The key is to educate our children in the nation’s stories.  Martin Luther King Jr. knew them and loved them, and it made him a powerful agent for change. “History is an antidote to the hubris of the present. History should be a lesson that produces immense gratitude for all those who went before us." When McCullough points out that “there are still more public libraries in this country than Starbucks,” he affirms his fundamental optimism about the American experiment.

We still have lots to be optimistic about.  In the past three weeks my husband and I have been traveling by car up and down the east coast – “all come to look for America.”  If you travel from Anne Hutchinson’s Portsmouth, Rhode Island to the Founders’ Philadelphia to the Wright Brothers’ Kitty Hawk, then on to guess who’s Jacksonville, and come back through George Vanderbilt’s Biltmore and George Washington’s Mount Vernon, you’ll be mightily impressed too.  Of course, you’ll be impressed by the stories of all those titans of the American past, but not incidentally by the people you meet working in each location in each city each day.

Americans of all races, genders, and ethnicities are ploughing ahead (like Washington at Mount Vernon) with pretty good humor.  They’re keeping their heads down as we close out this pandemic, and they’re fed up with restrictions.  But everywhere you go, one meets hard-working, conscientious, decent, and fundamentally positive people, who truly live out the ideals of liberty and justice for all. 

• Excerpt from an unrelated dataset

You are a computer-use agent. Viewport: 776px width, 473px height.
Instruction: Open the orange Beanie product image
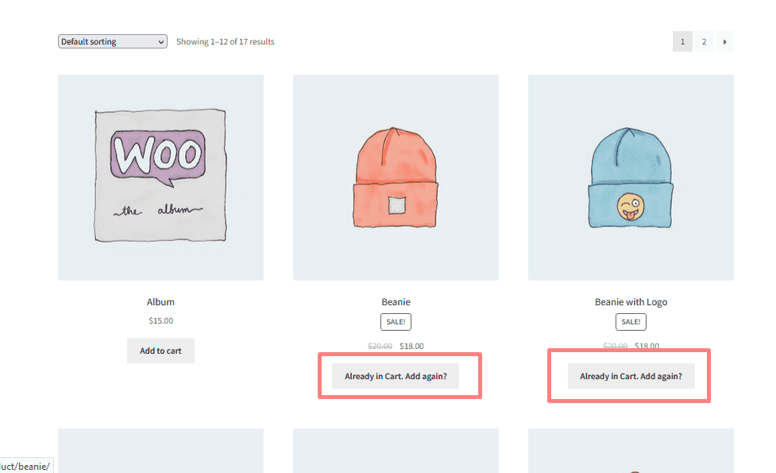tap(396, 177)
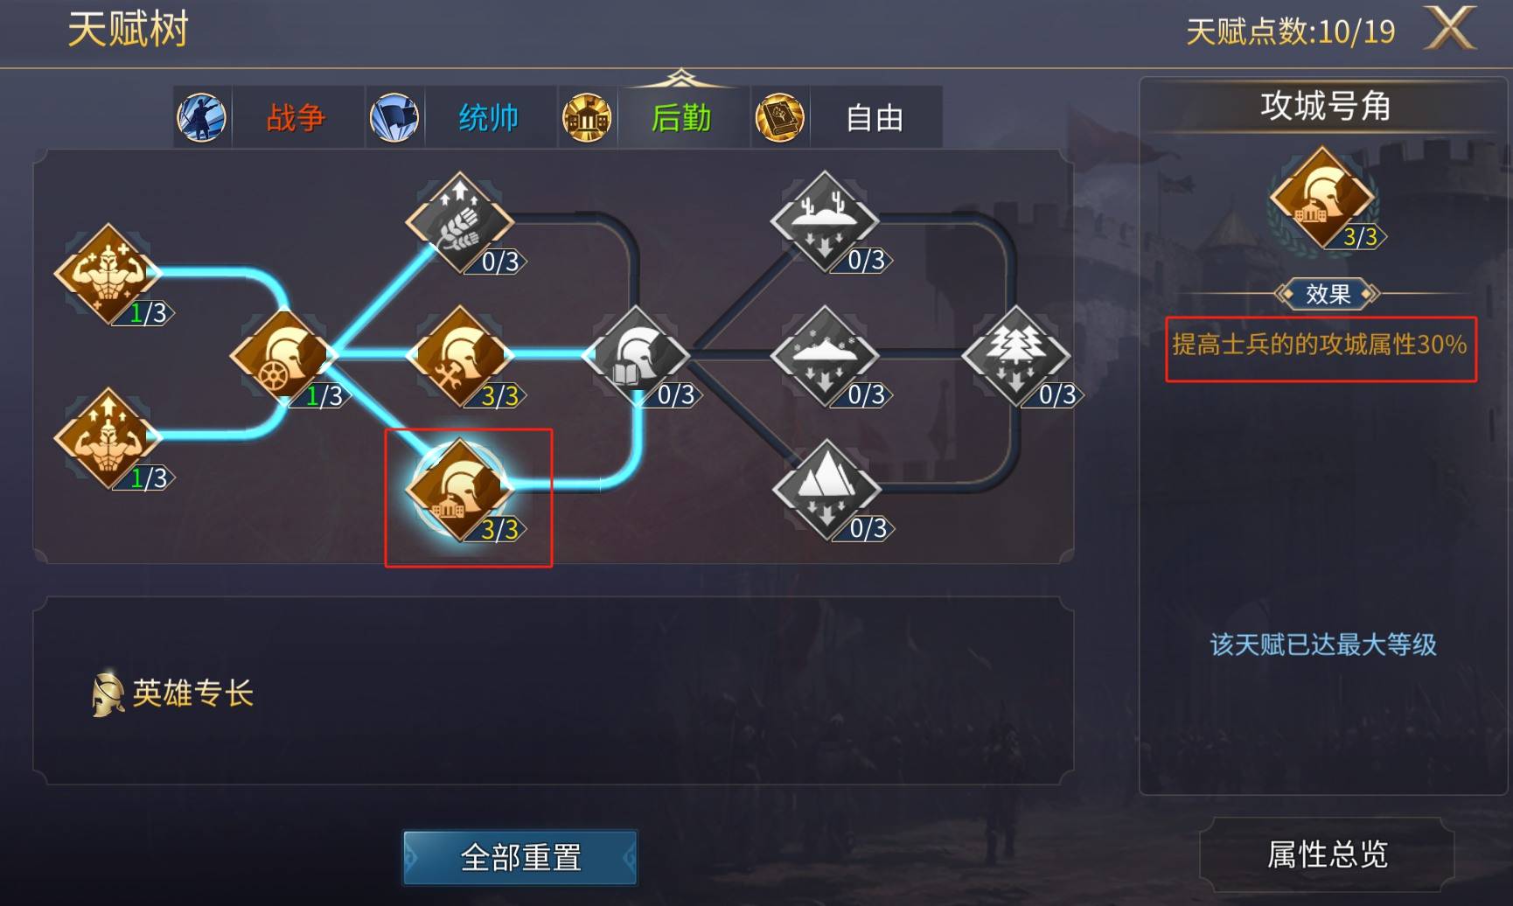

The African American manager at the Hampton Inn in Alexandria, Virginia—when I told him I was from Rhode Island—pointed out to my delight that we were practically family because his aunt was from Rhode Island too, and wasn’t it great that Viola Davis got her start there? I practically hugged him.  (But then again, there was an acrylic placard between us.) Still, our nation’s Home Away from Home (the Hampton Inn in Asheville NC), neatly sums up the national creed on the placard in its halls: “Today is going to be amazing!”  Ya gotta love it.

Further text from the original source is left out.